PYMNTS MonitorEdge May 2024

Meta to Phase Out Workplace Over Next 2 Years

Meta Platforms will be phasing out Workplace, its office collaboration tool, over the next two years.

The platform will continue working as usual until Aug. 31, 2025, when it will stop functioning, and users will be able to view and download their data until May 31, 2026, according to an email the company sent to PYMNTS.

“We are discontinuing Workplace from Meta so we can focus on building AI and metaverse technologies that we believe will fundamentally reshape the way we work,” a Meta spokesperson said in the email. “Over the next two years, we will provide our Workplace customers the option to transition to Zoom’s Workvivo product, Meta’s only preferred migration partner.”

Workplace was designed for work interactions and aimed to compete with Slack and other workplace productivity tools, Bloomberg reported Tuesday (May 14).

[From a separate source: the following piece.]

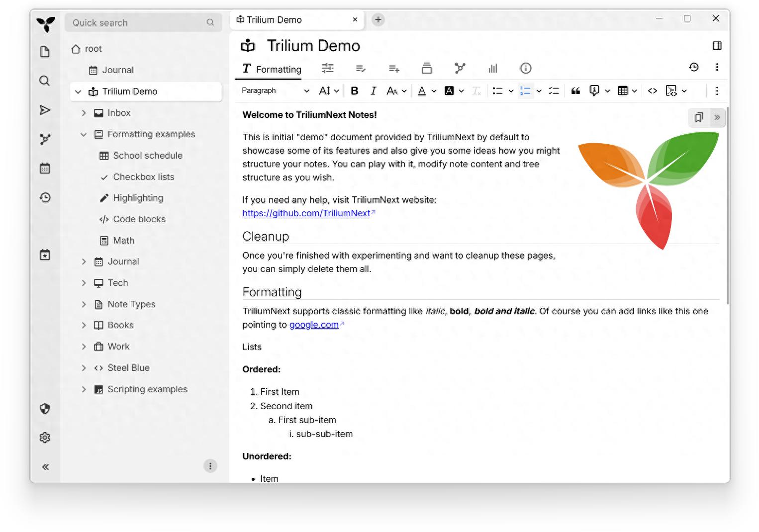Select the Formatting ribbon tab
The height and width of the screenshot is (532, 759).
272,69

The office collaboration tool was launched at the end of 2016. It aimed to gain market share in the office collaboration space at a time when — though Facebook had long set its sights on the business market — its product offerings resonated more with consumers.

Meta reported in a May 2021 blog post that Workplace had 7 million subscribers at that time, a figure that was up more than 40% from a year earlier.

The company said at the time that with the continuing prevalence of remote work, many employers were looking to create employee-centered positive experiences, regardless of where people work and live.

“Business leaders are acknowledging that truly connecting with people in remote or hybrid working environments is business-critical,” Meta said in the post. “We believe this growth is an indicator that more companies are thinking about how to build communities at work.”

During Meta’s most recent earnings call, which was held April 24, CEO Mark Zuckerberg made it clear that artificial intelligence (AI) and the metaverse were front and center.

“We’re building a number of different AI services, from our AI assistant to augmented reality apps and glasses, to APIs [application programming interfaces] that help creators engage their communities and that fans can interact with, to business APIs that we think every business eventually on our platform will use.”